No oyes ladrar a los perros, uno de los mejores cuentos de Juan Rulfo

 

Cuento de Juan Rulfo

A continuación, te presento uno de los mejores cuentos para adultos, No oyes ladrar a los perros, de Juan Rulfo considerado uno de los mejores escritores mas importantes del S.XX (véase aquí su biografía).

En este cuento, un padre lleva a su hijo herido en busca de ayuda a un pueblo cercano, atravesando un camino difícil en la oscuridad. Durante el trayecto, el padre le habla, recordando el pasado y expresando sus sentimientos, mientras lucha contra el cansancio y la desesperanza. En su travesía, la luna los ilumina y la ausencia de sonidos refuerza la incertidumbre de su destino.

El cuento refleja el amor y el sacrificio de un padre, a pesar del dolor y la decepción que siente por su hijo. Explora la carga emocional y física que representa la relación entre ambos, así como la lucha entre el deber y el resentimiento. La falta de respuestas y la oscuridad simbolizan la incertidumbre y la falta de esperanza en el camino de la vida. El ladrido de los perros simboliza la esperanza y la cercanía de la salvación, aunque también marca el contraste entre la expectativa del padre y la dura realidad que enfrenta.

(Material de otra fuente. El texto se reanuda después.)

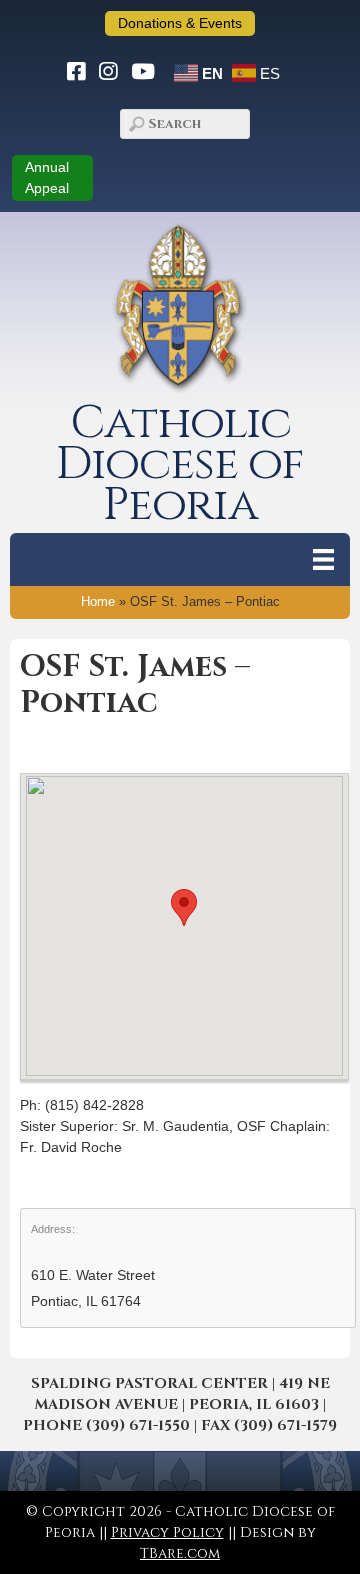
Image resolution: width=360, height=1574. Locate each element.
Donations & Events (180, 23)
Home (98, 602)
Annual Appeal (47, 177)
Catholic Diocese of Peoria (180, 464)
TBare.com (180, 1553)
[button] (184, 907)
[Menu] (323, 559)
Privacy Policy (167, 1532)
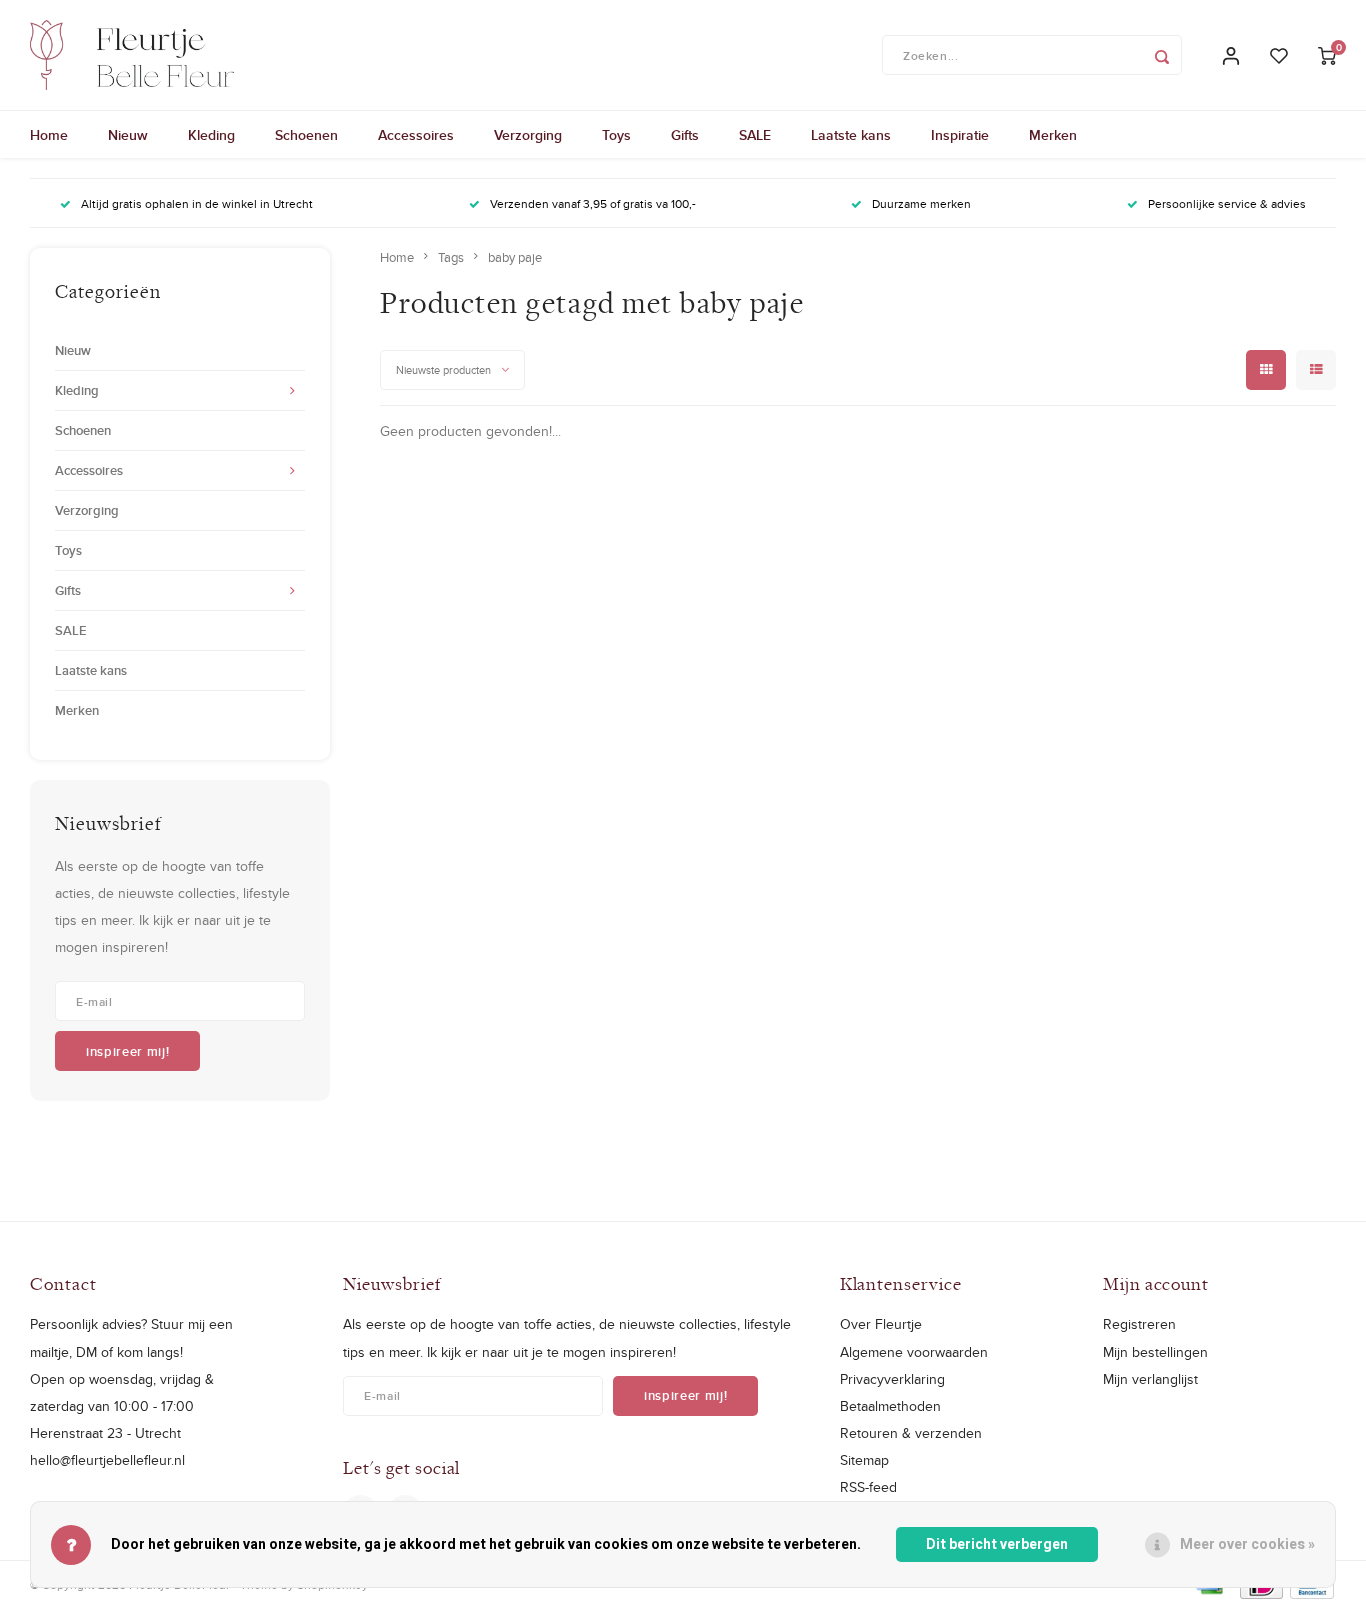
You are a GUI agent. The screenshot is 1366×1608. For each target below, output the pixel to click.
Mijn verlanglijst (1150, 1379)
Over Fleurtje (881, 1324)
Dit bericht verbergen (997, 1544)
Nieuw (128, 135)
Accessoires (416, 135)
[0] (1327, 55)
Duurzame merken (921, 203)
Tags (451, 257)
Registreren (1139, 1324)
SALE (755, 135)
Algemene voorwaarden (914, 1352)
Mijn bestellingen (1155, 1352)
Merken (1053, 135)
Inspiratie (960, 135)
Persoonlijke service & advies (1227, 203)
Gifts (685, 135)
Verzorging (528, 135)
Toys (616, 135)
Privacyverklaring (892, 1379)
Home (49, 135)
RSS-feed (868, 1487)
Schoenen (306, 135)
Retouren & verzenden (911, 1433)
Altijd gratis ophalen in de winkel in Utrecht (197, 203)
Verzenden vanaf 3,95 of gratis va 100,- (593, 203)
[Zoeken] (1162, 55)
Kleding (211, 135)
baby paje (515, 257)
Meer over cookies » (1247, 1544)
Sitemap (864, 1460)
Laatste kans (851, 135)
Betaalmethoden (890, 1406)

Si lo prefieres, puedes escuchar este cuento para adultos en  YouTube,

 

No oyes ladrar a los perros

—Tú que vas allá arriba, Ignacio, dime si no oyes alguna señal de algo o si ves alguna luz en alguna parte.

        —No se ve nada.

        —Ya debemos estar cerca.

        —Sí, pero no se oye nada.

        —Mira bien.

        —No se ve nada.

        —Pobre de ti, Ignacio.

        La sombra larga y negra de los hombres siguió moviéndose de arriba abajo, trepándose a las piedras, disminuyendo y creciendo según avanzaba por la orilla del arroyo. Era una sola sombra, tambaleante.

        La luna venía saliendo de la tierra, como una llamarada redonda.

        —Ya debemos estar llegando a ese pueblo, Ignacio. Tú que llevas las orejas de fuera, fíjate a ver si no oyes ladrar los perros. Acuérdate que nos dijeron que Tonaya estaba detrasito del monte. Y desde qué horas que hemos dejado el monte. Acuérdate, Ignacio.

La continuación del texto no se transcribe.